At a trial, the judge (and possibly a jury) will hear evidence from witnesses who will tell what they know about the claims and defenses, as well as describe documents that are claimed to help (or hurt) one side or the other.  Based on the witness testimony and documentary evidence, the judge (and/or jury) will determine who they believe, what information they find credible, and, in short, who wins.

A trial is only necessary where the evidence is in dispute so that a determination is needed regarding which side to believe.  There can be situations where, after discovery is conducted, documents are collected and witnesses are deposed, one side feels that the evidence is so strong in its favor, and so clearly incontrovertible, that if the court were to review it, a determination could be made without the need for a trial.

Most courts have a procedure, usually called a “summary judgement motion,” to put this incontrovertible evidence before the court and ask for a ruling in advance of a trial.  In order to prevail on such a motion, the movant usually needs to show “that there is no genuine dispute as to any material fact and the movant is entitled to judgment as a matter of law.” (Federal Rule of Civil Procedure 56, Summary Judgement.)  State standards are similar.

In order to compile a summary judgement motion, employment defense lawyers gather all the deposition transcripts and documents exchanged in discovery and determine what evidence exists to show that the plaintiff’s claim of discrimination or harassment, or other allegations, cannot survive as a matter of law.  Such motion papers are generally lengthy, including many exhibits of documents and deposition transcript pages.  Your lawyer may ask you or other representatives from your company, to compile affidavits to provide necessary information to the judge.

Prudent counsel conducts discovery with an eye towards the ability to submit a summary judgement motion.  Questions are asked at witness depositions specifically to obtain information that can be shown to be undisputed.

If your company is subjected to an employment litigation, your counsel should discuss with you the advisability of filing a summary judgement motion.  Although these can be complicated endeavors, if there is a good chance to have the entire case dismissed and avoid a trial, they can be viable strategy options.  Each case is different.  Only your lawyer can advise how to proceed in a particular case.  Different factors are considered, including how such motions are dealt with in the court where your case is pending generally, and how they are addressed by the judge assigned to the case in particular.

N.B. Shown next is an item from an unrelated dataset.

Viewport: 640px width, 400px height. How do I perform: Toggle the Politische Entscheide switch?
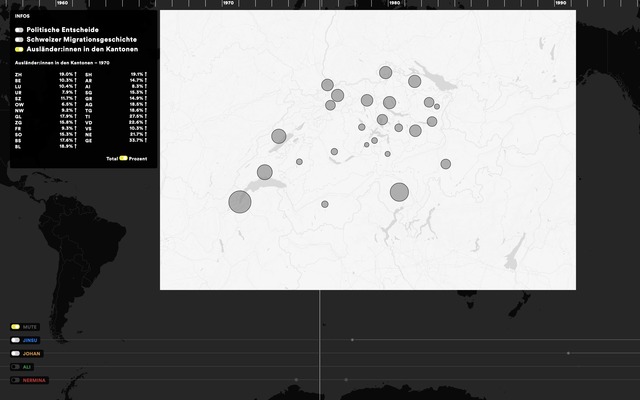(x=19, y=30)
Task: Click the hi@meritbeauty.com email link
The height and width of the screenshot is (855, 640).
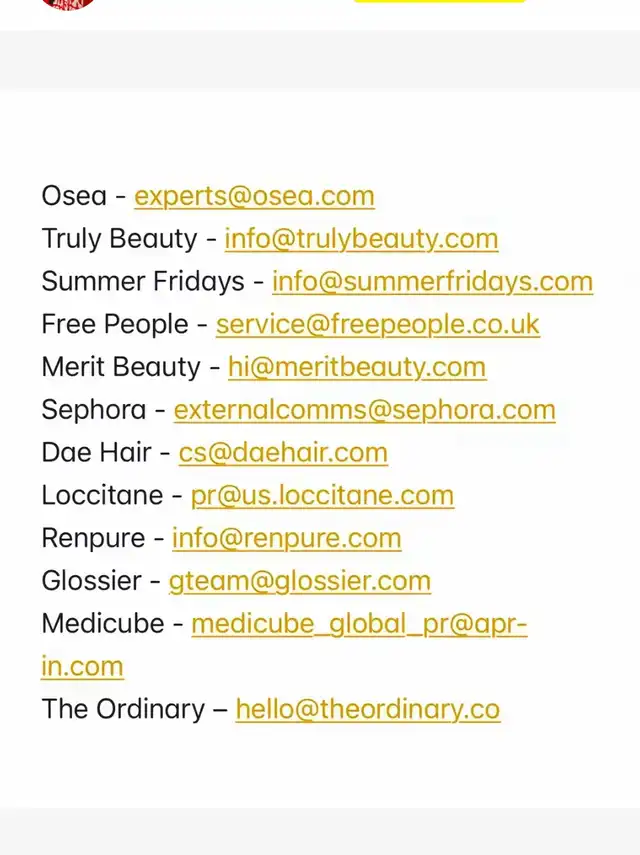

A defendant that files, and loses, a summary judgment motion, has not necessarily lost the case. It merely means that the judge feels there are disputed issues of material fact that need to be determined through a trial.  Even when unsuccessful, such motions can be windows into the judge’s thinking about the case to help narrow the issues to be addressed at trial.

If a summary judgment motion is granted to the defendant company on all of the plaintiff employee’s claims, the claims are dismissed, and the matter is ended – unless, of course, the plaintiff appeals the judge’s decision to a higher court.  Should that happen, your lawyer would advise as to options and strategies as potential next steps to endeavor to resolve the matter in the company’s best interests.

Experienced employment attorneys are familiar with the strategies and options to defend employment claims.  Be sure your lawyer explains the process and answers any questions you may have.